What you are asked to do: Return exactly the lines of the records below, starting at the line that contains "Task: Click the grey star-shaped UV piece" and ending at the line that contains "You are a computer-use agent. Image", with both of those lines kept.

Given data:
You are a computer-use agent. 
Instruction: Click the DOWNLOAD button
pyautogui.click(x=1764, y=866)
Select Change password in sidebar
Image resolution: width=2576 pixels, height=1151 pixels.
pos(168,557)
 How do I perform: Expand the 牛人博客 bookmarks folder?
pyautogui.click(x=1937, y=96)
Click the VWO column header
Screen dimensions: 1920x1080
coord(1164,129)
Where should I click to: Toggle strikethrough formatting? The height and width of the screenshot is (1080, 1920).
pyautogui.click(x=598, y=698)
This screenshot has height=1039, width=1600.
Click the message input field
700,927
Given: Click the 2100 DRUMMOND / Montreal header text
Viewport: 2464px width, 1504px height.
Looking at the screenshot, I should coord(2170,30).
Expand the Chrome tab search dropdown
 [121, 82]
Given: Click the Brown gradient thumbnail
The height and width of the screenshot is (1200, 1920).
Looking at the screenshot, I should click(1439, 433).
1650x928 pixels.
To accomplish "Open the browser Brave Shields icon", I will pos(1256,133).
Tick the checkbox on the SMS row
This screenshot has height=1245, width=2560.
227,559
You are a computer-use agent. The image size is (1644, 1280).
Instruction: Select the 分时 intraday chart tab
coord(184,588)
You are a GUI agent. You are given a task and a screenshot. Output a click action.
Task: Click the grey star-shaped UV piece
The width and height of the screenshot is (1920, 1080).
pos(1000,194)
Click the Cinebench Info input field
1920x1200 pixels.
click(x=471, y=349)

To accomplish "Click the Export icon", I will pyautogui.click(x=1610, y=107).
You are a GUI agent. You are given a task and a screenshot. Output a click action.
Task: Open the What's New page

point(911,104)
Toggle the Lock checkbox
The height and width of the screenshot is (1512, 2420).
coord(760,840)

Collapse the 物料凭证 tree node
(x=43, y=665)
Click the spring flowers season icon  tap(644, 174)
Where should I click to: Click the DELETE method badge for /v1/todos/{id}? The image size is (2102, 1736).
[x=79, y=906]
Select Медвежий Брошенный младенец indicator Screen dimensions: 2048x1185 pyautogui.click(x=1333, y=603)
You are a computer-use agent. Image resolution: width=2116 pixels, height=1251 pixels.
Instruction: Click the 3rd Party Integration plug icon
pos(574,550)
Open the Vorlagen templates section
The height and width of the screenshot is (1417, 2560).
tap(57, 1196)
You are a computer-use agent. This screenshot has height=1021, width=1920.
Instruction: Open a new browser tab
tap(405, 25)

Answer box:
Task: Click the grey star-shaped UV piece
The width and height of the screenshot is (1920, 1080).
pos(1000,194)
Click the Cinebench Info input field
1920x1200 pixels.
click(x=471, y=349)

To accomplish "Click the Export icon", I will pyautogui.click(x=1610, y=107).
You are a GUI agent. You are given a task and a screenshot. Output a click action.
Task: Open the What's New page

point(911,104)
Toggle the Lock checkbox
The height and width of the screenshot is (1512, 2420).
coord(760,840)

Collapse the 物料凭证 tree node
(x=43, y=665)
Click the spring flowers season icon  tap(644, 174)
Where should I click to: Click the DELETE method badge for /v1/todos/{id}? The image size is (2102, 1736).
[x=79, y=906]
Select Медвежий Брошенный младенец indicator Screen dimensions: 2048x1185 pyautogui.click(x=1333, y=603)
You are a computer-use agent. Image resolution: width=2116 pixels, height=1251 pixels.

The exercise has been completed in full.